Previously a Never Trump Republican, he later endorsed and voted for Donald Trump in the 2016 United States presidential election, along with organizing LGBT for Trump.

===Political views===
Barron is a conservative, libertarian, and registered Republican.

Barron supports same-sex marriage, including being in a same-sex marriage himself. He said about the issue of marriage that "I opposed the federal marriage amendment because I do not believe we should federalize marriage," and "Marriage is and always has been a state issue. The last thing I want is for some federal court to impose a tortured Roe v. Wade law on gay marriage that will make sure that this issue is never resolved."

On the issue of the Employment Non-Discrimination Act he said that "We believe it isn't the proper role of a limited federal government and that it is a solution in search of a problem. The truth is that the private industry has been way ahead on protections and benefits for gay and lesbian Americans."

He supported the inclusion of the Thune–Vitter Concealed Carry Reciprocity Amendment to the National Defense Authorization Act for Fiscal Year 2010.

▶ _Entries supplied_
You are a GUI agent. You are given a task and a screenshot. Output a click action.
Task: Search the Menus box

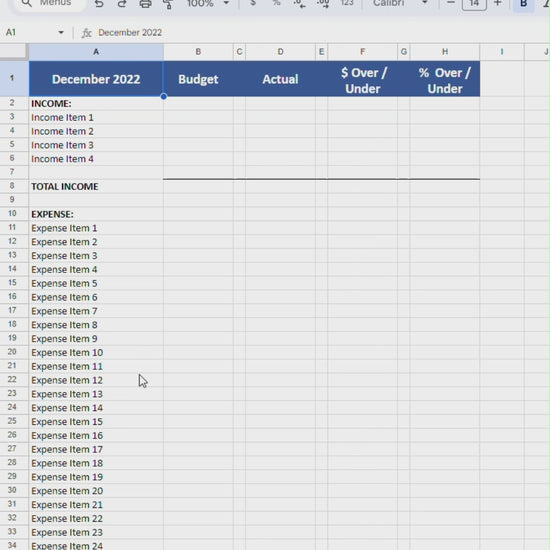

...

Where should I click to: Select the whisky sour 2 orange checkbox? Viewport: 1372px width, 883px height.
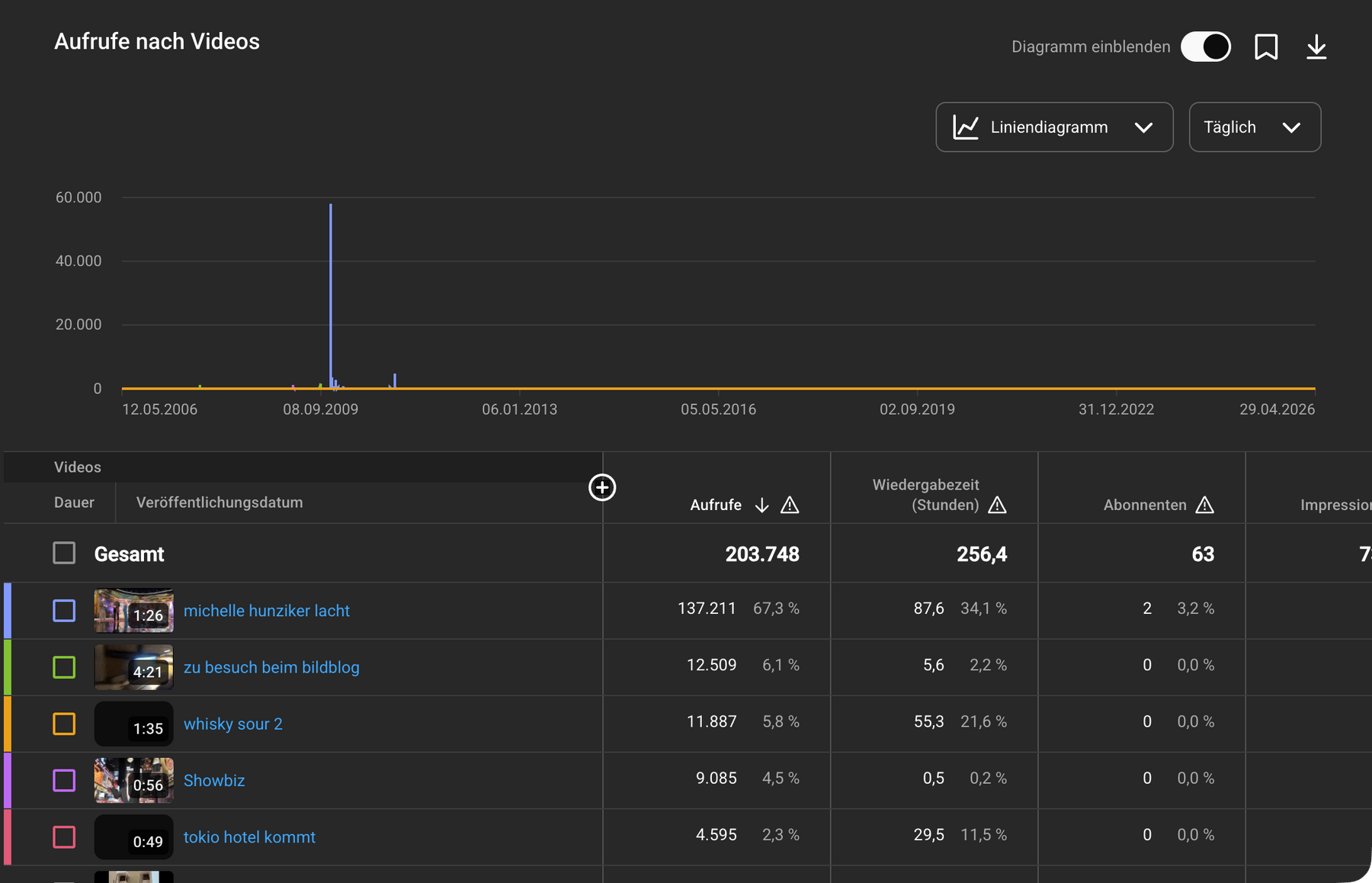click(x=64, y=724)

▶ _Activity_
Write out everything in the passage on Barron's political views from "Previously a Never" down to "and registered Republican.", word for word.

▶ _Solution for this task_
Previously a Never Trump Republican, he later endorsed and voted for Donald Trump in the 2016 United States presidential election, along with organizing LGBT for Trump.

===Political views===
Barron is a conservative, libertarian, and registered Republican.